Wanted to ask if there's a 'standard' algorith for plotting a best-fit line across the points. I'm thinking to divide the X data points to a predefined number of sets, say 10 or 20, and for each set take the average of the corresponding Y values and the middle X value, and so on to create the line. Is this a correct approach?
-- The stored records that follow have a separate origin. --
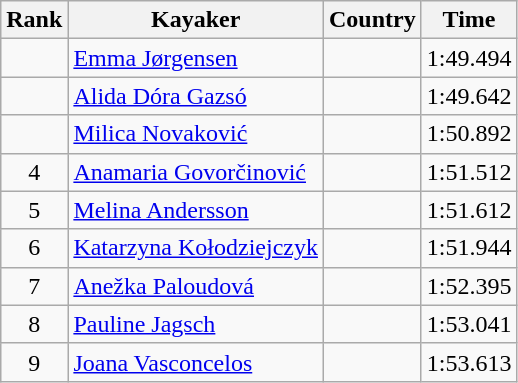
1:49.642 [469, 96]
Milica Novaković [196, 134]
1:51.944 [469, 248]
Joana Vasconcelos [196, 362]
4 [34, 172]
1:50.892 [469, 134]
7 [34, 286]
Country [372, 20]
Kayaker [196, 20]
1:51.612 [469, 210]
Pauline Jagsch [196, 324]
1:53.041 [469, 324]
Anežka Paloudová [196, 286]
1:51.512 [469, 172]
Alida Dóra Gazsó [196, 96]
1:49.494 [469, 58]
Melina Andersson [196, 210]
Time [469, 20]
Katarzyna Kołodziejczyk [196, 248]
Anamaria Govorčinović [196, 172]
5 [34, 210]
6 [34, 248]
8 [34, 324]
Emma Jørgensen [196, 58]
Rank [34, 20]
9 [34, 362]
1:53.613 [469, 362]
1:52.395 [469, 286]
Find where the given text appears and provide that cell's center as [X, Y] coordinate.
I've searched existing threads but they all seem to be about achieving the same using existing applications like Matlab.


Solution

  • using a Linear least squares algorithm

    public class XYPoint
    {
        public int X;
        public double Y;
    }
    
    class Program
    {
        public static List<XYPoint> GenerateLinearBestFit(List<XYPoint> points, out double a, out double b)
        {
            int numPoints = points.Count;
            double meanX = points.Average(point => point.X);
            double meanY = points.Average(point => point.Y);
    
            double sumXSquared = points.Sum(point => point.X * point.X);
            double sumXY = points.Sum(point => point.X * point.Y);
    
            a = (sumXY / numPoints - meanX * meanY) / (sumXSquared / numPoints - meanX * meanX);
            b = (a * meanX - meanY);
    
            double a1 = a;
            double b1 = b;
    
            return points.Select(point => new XYPoint() { X = point.X, Y = a1 * point.X - b1 }).ToList();
        }
    
        static void Main(string[] args)
        {
            List<XYPoint> points = new List<XYPoint>()
                                       {
                                           new XYPoint() {X = 1, Y = 12},
                                           new XYPoint() {X = 2, Y = 16},
                                           new XYPoint() {X = 3, Y = 34},
                                           new XYPoint() {X = 4, Y = 45},
                                           new XYPoint() {X = 5, Y = 47}
                                       };
    
            double a, b;
    
            List<XYPoint> bestFit = GenerateLinearBestFit(points, out a, out b);
    
            Console.WriteLine("y = {0:#.####}x {1:+#.####;-#.####}", a, -b);
    
            for(int index = 0; index < points.Count; index++)
            {
                Console.WriteLine("X = {0}, Y = {1}, Fit = {2:#.###}", points[index].X, points[index].Y, bestFit[index].Y);
            }
        }
    }